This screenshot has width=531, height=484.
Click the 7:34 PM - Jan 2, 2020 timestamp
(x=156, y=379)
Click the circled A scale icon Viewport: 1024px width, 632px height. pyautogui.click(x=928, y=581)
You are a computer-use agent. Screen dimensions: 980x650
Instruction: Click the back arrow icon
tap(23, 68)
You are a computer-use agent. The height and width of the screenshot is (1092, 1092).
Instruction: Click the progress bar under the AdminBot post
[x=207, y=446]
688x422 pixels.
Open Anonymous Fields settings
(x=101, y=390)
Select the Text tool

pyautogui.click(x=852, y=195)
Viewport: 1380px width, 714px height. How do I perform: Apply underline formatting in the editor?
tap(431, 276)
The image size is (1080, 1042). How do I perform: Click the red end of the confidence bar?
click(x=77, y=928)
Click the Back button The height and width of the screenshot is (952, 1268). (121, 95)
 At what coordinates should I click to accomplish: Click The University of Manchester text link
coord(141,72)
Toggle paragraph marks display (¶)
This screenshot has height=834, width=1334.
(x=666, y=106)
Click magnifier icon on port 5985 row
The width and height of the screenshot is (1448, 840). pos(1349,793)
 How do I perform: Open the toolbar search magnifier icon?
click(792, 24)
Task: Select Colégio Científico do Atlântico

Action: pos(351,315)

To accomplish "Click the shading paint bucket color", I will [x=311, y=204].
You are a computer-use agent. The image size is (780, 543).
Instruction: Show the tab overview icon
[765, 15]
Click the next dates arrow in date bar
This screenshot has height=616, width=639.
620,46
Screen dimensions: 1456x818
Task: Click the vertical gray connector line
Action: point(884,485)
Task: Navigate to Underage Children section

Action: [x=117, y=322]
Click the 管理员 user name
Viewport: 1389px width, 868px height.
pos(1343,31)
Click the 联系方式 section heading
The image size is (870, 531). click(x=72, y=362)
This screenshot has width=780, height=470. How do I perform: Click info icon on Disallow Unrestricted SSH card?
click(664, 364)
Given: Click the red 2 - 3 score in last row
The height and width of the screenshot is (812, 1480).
--------
### REQUIRED ACTION
Your answer must be the lines above, unchanged, from the first one through the line that holds "Click the next dates arrow in date bar", inclusive, and no others.

### WRITTEN ANSWER
This screenshot has width=531, height=484.
Click the 7:34 PM - Jan 2, 2020 timestamp
(x=156, y=379)
Click the circled A scale icon Viewport: 1024px width, 632px height. pyautogui.click(x=928, y=581)
You are a computer-use agent. Screen dimensions: 980x650
Instruction: Click the back arrow icon
tap(23, 68)
You are a computer-use agent. The height and width of the screenshot is (1092, 1092).
Instruction: Click the progress bar under the AdminBot post
[x=207, y=446]
688x422 pixels.
Open Anonymous Fields settings
(x=101, y=390)
Select the Text tool

pyautogui.click(x=852, y=195)
Viewport: 1380px width, 714px height. How do I perform: Apply underline formatting in the editor?
tap(431, 276)
The image size is (1080, 1042). How do I perform: Click the red end of the confidence bar?
click(x=77, y=928)
Click the Back button The height and width of the screenshot is (952, 1268). (121, 95)
 At what coordinates should I click to accomplish: Click The University of Manchester text link
coord(141,72)
Toggle paragraph marks display (¶)
This screenshot has height=834, width=1334.
(x=666, y=106)
Click magnifier icon on port 5985 row
The width and height of the screenshot is (1448, 840). pos(1349,793)
 How do I perform: Open the toolbar search magnifier icon?
click(792, 24)
Task: Select Colégio Científico do Atlântico

Action: pos(351,315)

To accomplish "Click the shading paint bucket color", I will [x=311, y=204].
You are a computer-use agent. The image size is (780, 543).
Instruction: Show the tab overview icon
[765, 15]
Click the next dates arrow in date bar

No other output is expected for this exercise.